* **PAGINAFRAGMENT**
****

Beklag, beslag (aanvankelijk) ex art. 94 Sv en (nadien omgezet in) art. 94a Sv op horloge en geldbedrag (€ 45.000) onder ander (beslagene/verdachte) in diens woning t.z.v. verdenking van zonder vergunning aanbieden van kansspelen (art. 1.1.a Wet op de kansspelen). Absolute competentie, bevoegdheid economische raadkamer. Was gewone (enkelvoudige) raadkamer bevoegd kennis te nemen van klaagschrift, nu beslagene wordt verdacht van economisch delict? HR: Om redenen vermeld in CAG slaagt middel. CAG: Blijkens machtiging conservatoir beslag van RC gaat het om verdenking van overtreding van art. 1.1.a Wok, strafbaar gesteld in art. 36 Wok. Deze overtreding levert o.g.v. van art. 1.3 WED een economisch delict op. Uit machtiging en andere processtukken blijkt niet dat tevens sprake is van verdenking van commuun delict. Gelet hierop en i.h.b. op HR:2007:BB8752 is uitsluitend economische kamer van Rb bevoegd als raadkamer op te treden. P-v van behandeling van klaagschrift in raadkamer en beschikking Rb houden echter niet in dat behandeling is gedaan en beslissing is gegeven door economische raadkamer. Het moet er daarom voor worden gehouden dat dit niet is gebeurd.

****

* **GEGEVENS BIJ OPDRACHT**
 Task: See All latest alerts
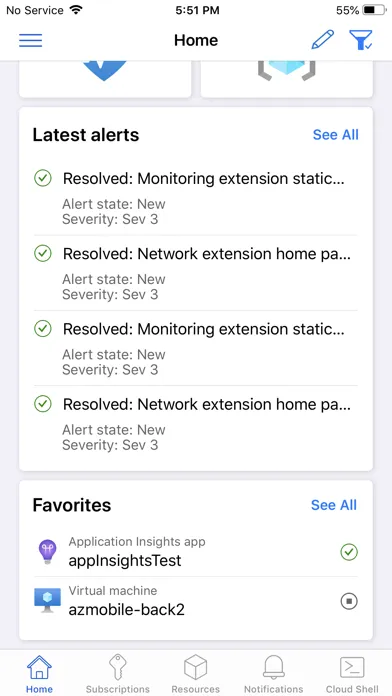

****

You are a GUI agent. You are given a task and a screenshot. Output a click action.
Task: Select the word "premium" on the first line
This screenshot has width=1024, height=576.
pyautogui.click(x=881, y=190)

****

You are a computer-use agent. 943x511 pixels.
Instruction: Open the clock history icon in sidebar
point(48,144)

****

* **OPDRACHTEN**
1) Zet de regels uit de records vanaf de regel met "You are a GUI" tot en met de regel met "pyautogui.click(x=881, y=190)" om in een JSON-lijst van strings, met één string per regel en zonder lege regels.
2) Schrijf het vervolg van het fragment over het beklag tegen het beslag.

* **ANTWOORDEN PER OPDRACHT**
1)
[
  "You are a GUI agent. You are given a task and a screenshot. Output a click action.",
  "Task: Select the word \"premium\" on the first line",
  "This screenshot has width=1024, height=576.",
  "pyautogui.click(x=881, y=190)"
]

2)
op het beroep in cassatie tegen een beschikking van de rechtbank Den Haag van 18 mei 2021, nummer RK 21/4, op een klaagschrift als bedoeld in artikel 552a van het Wetboek van Strafvordering, ingediend
door
[klager] ,
geboren te [geboorteplaats] op [geboortedatum] 1986,
hierna: de klager.
1 Procesverloop in cassatie
Het beroep is ingesteld door de klager. Namens deze hebben R.I. Takens en T.P.A.M. Wouters, beiden advocaat te Amsterdam, bij schriftuur een cassatiemiddel voorgesteld. De schriftuur is aan deze beschikking gehecht en maakt daarvan deel uit.
De advocaat-generaal P.M. Frielink heeft geconcludeerd tot vernietiging van de bestreden beschikking en tot terugwijzing van de zaak naar de rechtbank Den Haag teneinde op het bestaande klaagschrift opnieuw te worden behandeld en afgedaan.
2 Beoordeling van het cassatiemiddel
2.1
Het cassatiemiddel klaagt dat het klaagschrift ten onrechte niet is behandeld door de economische raadkamer van de rechtbank en dat de beschikking ten onrechte niet is gewezen door de economische raadkamer van de rechtbank.
2.2
Het cassatiemiddel slaagt. De redenen daarvoor staan vermeld in de conclusie van de advocaat-generaal.
3 Beslissing
De Hoge Raad:
- vernietigt de beschikking van de rechtbank;
- wijst de zaak terug naar de rechtbank Den Haag, opdat de zaak opnieuw wordt behandeld en afgedaan.
Deze beschikking is gegeven door de vice-president V. van den Brink als voorzitter, en de raadsheren C. Caminada en C.N. Dalebout, in bijzijn van de waarnemend griffier H.J.S. Kea, en uitgesproken ter openbare terechtzitting van 18 april 2023.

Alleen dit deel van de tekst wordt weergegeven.